Stored data:
....

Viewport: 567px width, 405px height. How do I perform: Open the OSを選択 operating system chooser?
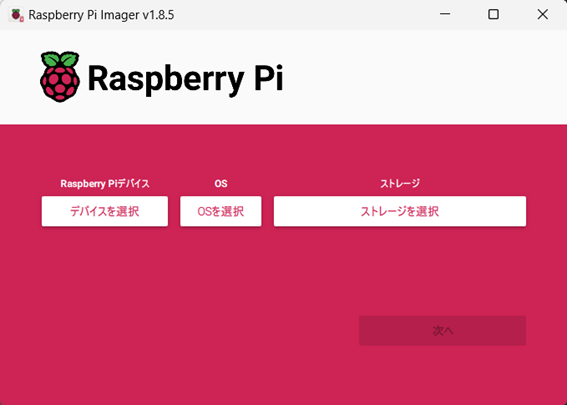(221, 211)
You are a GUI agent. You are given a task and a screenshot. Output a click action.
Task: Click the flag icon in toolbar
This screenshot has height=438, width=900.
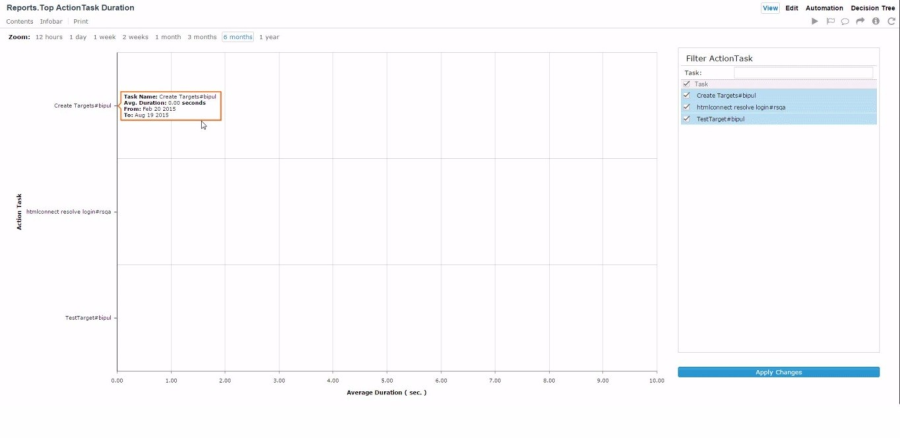pyautogui.click(x=830, y=21)
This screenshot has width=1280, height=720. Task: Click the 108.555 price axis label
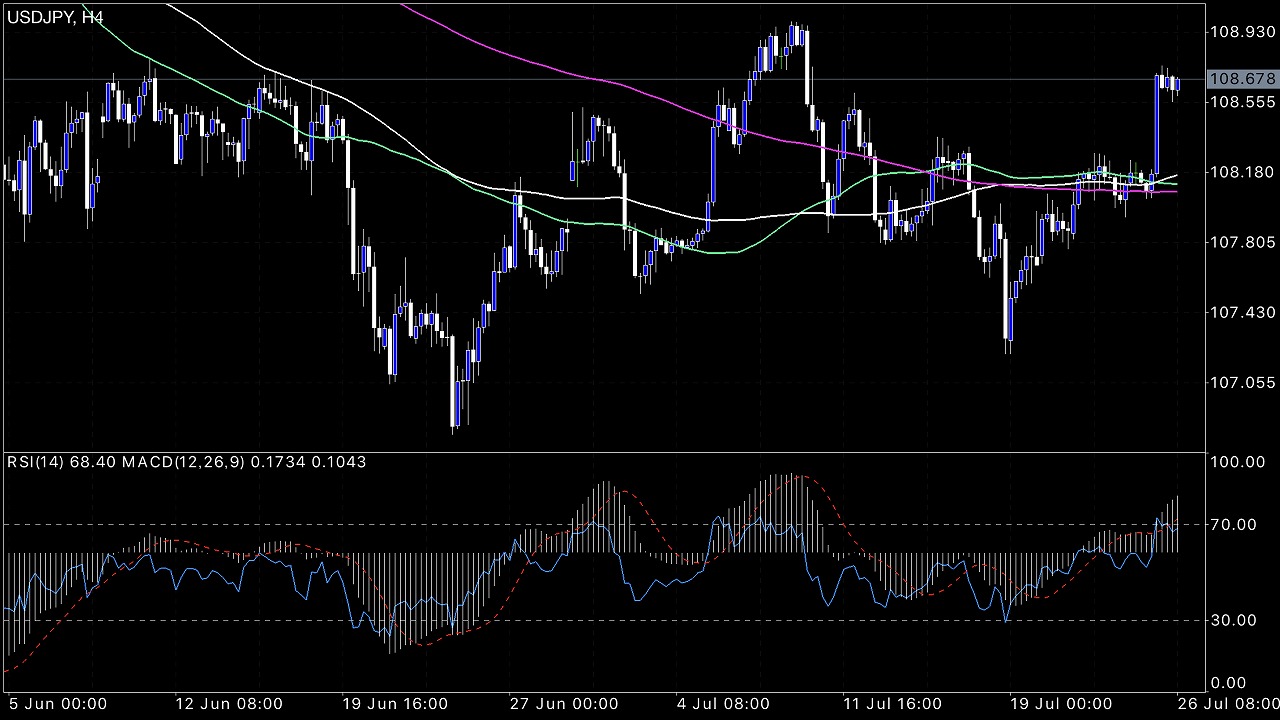pyautogui.click(x=1242, y=102)
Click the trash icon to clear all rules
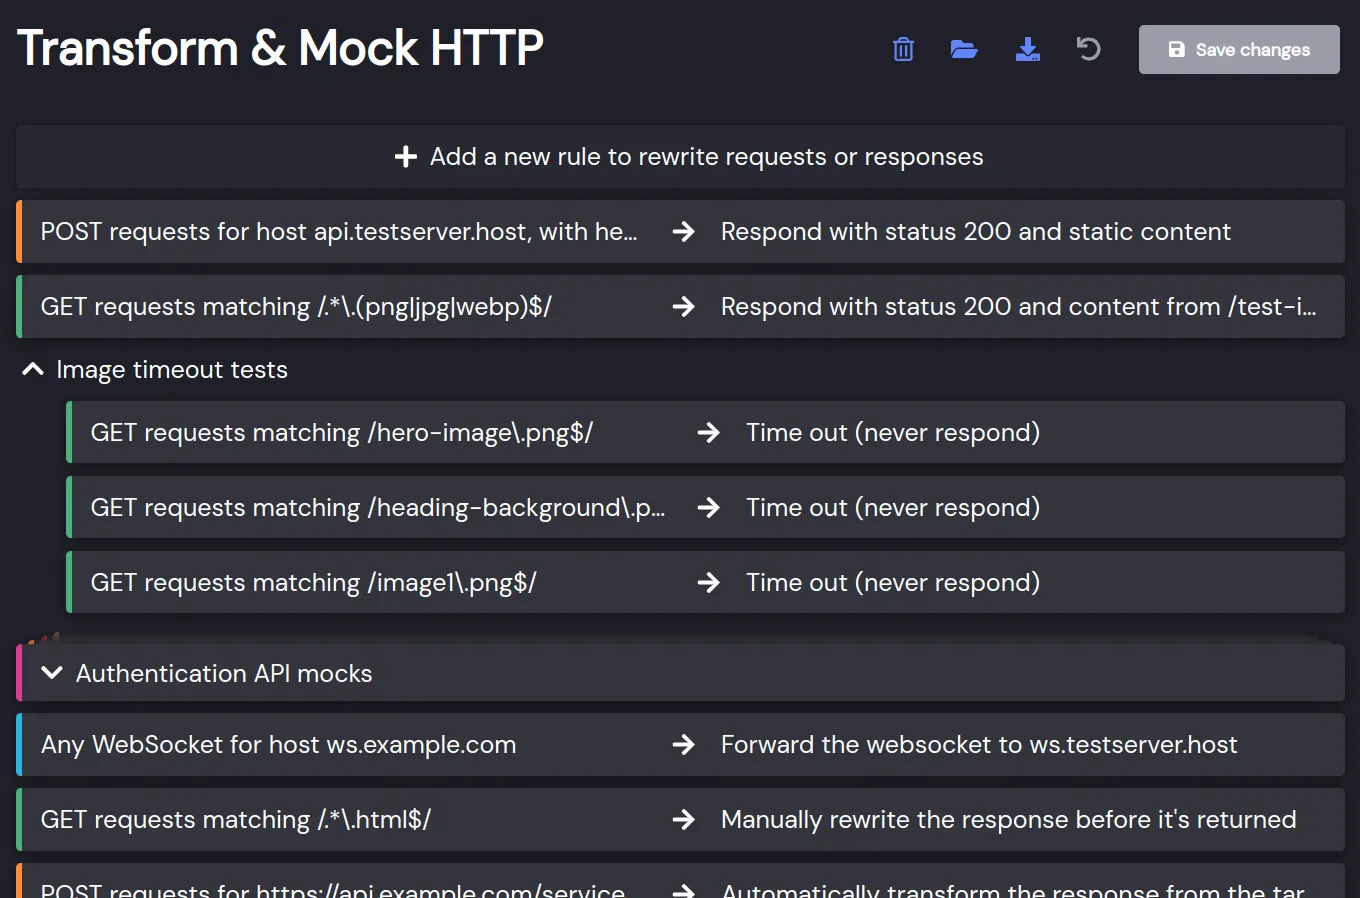This screenshot has height=898, width=1360. (x=903, y=49)
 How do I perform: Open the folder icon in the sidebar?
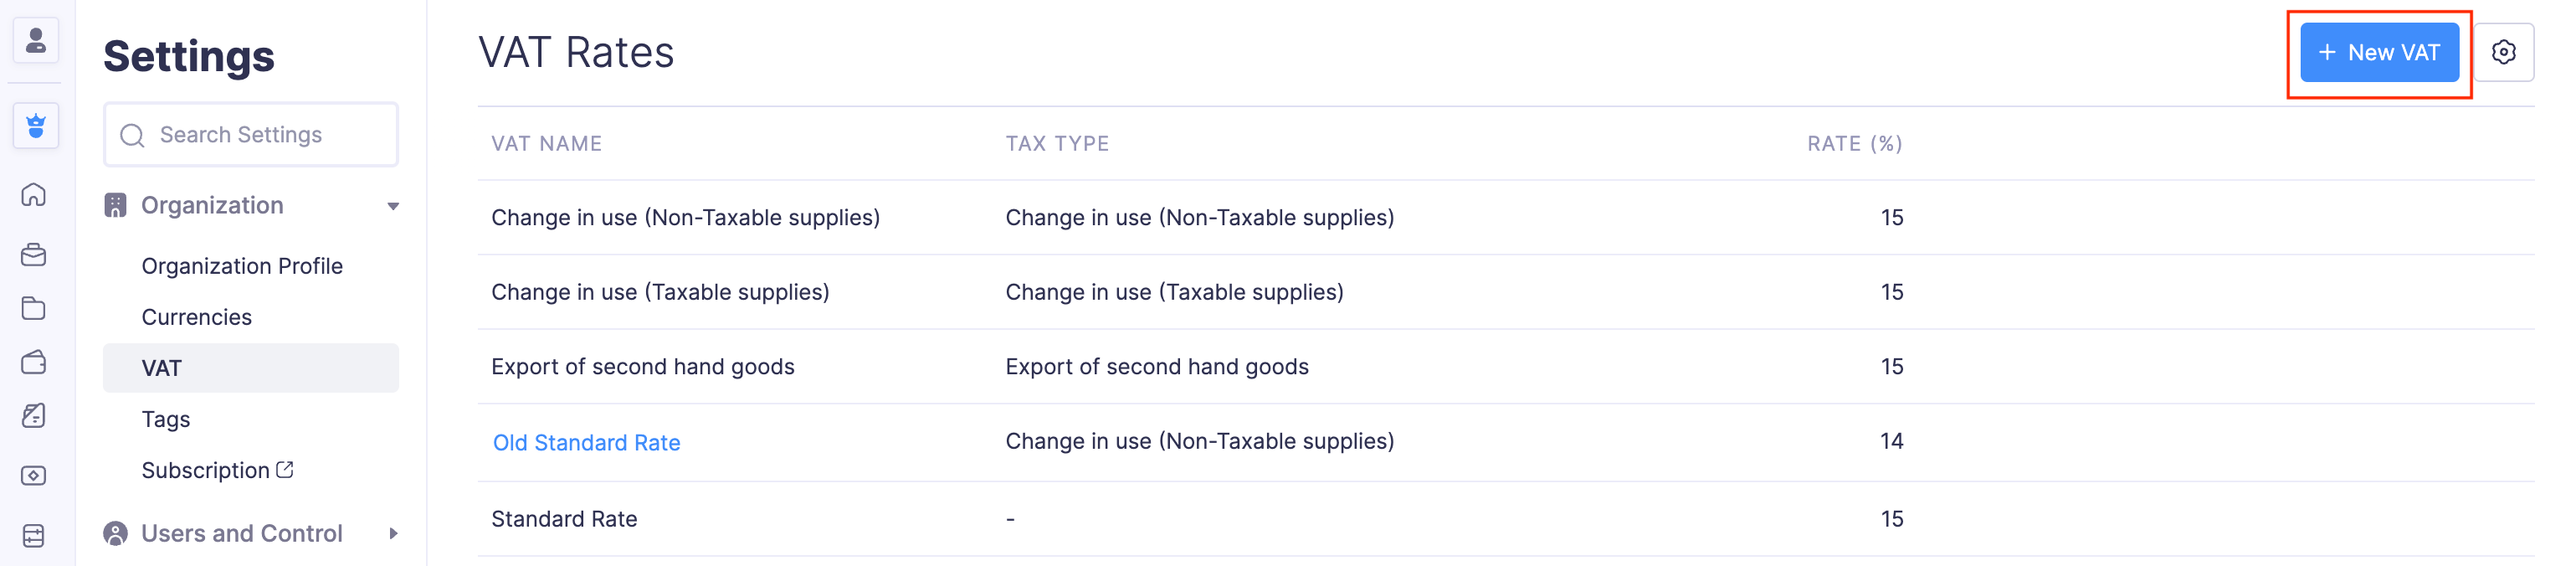click(34, 309)
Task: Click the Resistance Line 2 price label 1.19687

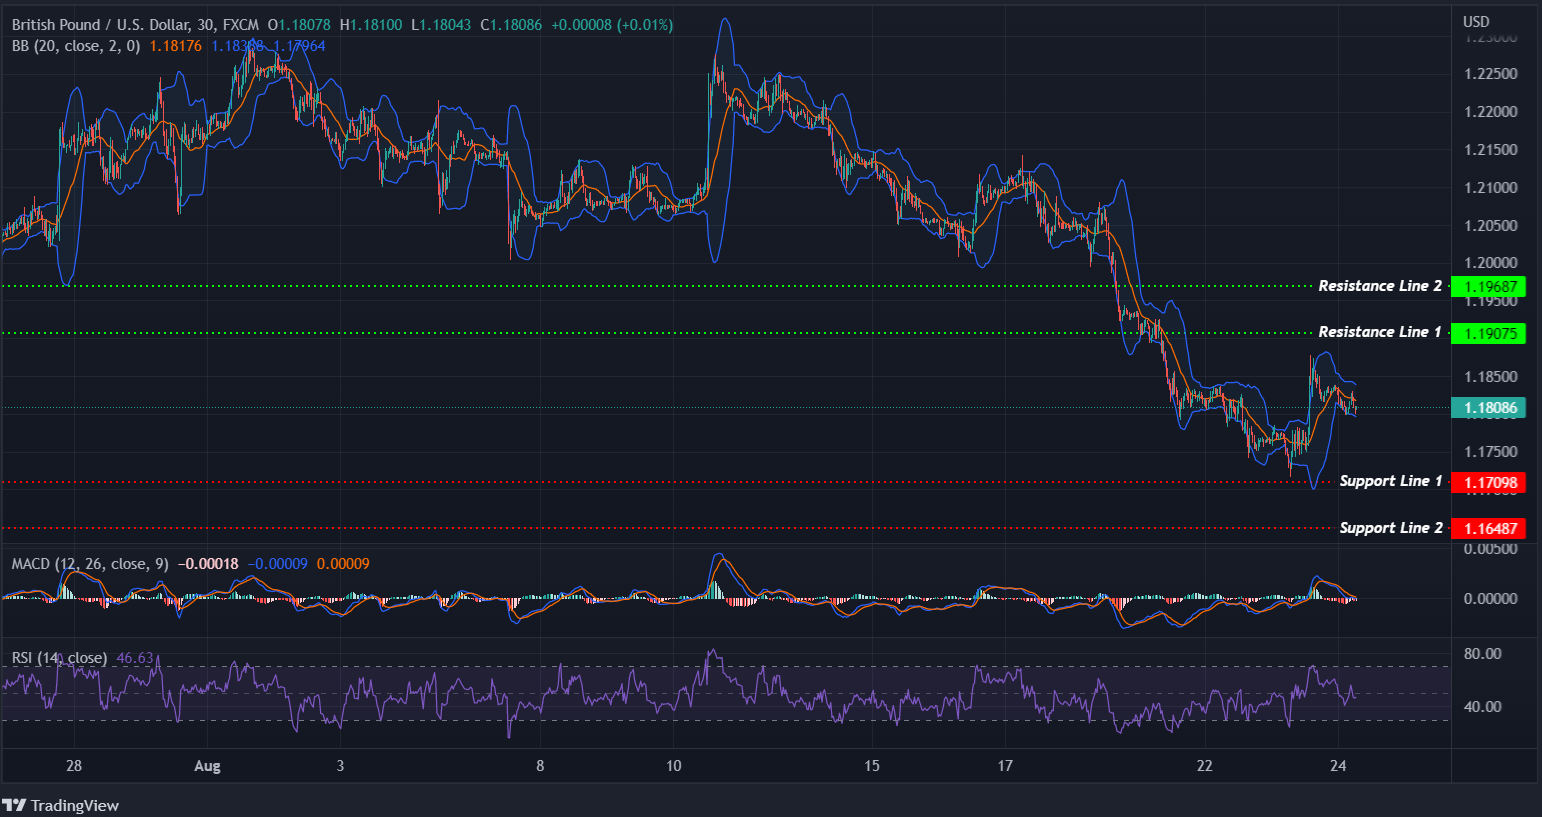Action: (x=1489, y=286)
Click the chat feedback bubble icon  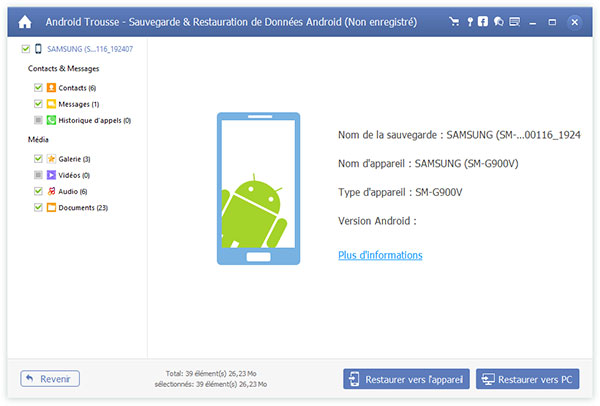pyautogui.click(x=499, y=20)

....

**Work instructions:** Transcribe exactly and only the lines from the top of the records through the line containing "Task: Click the flag icon in toolbar", inclusive, and do not copy the pictures.

**Result:**
Viewport: 567px width, 405px height. How do I perform: Open the OSを選択 operating system chooser?
(221, 211)
You are a GUI agent. You are given a task and a screenshot. Output a click action.
Task: Click the flag icon in toolbar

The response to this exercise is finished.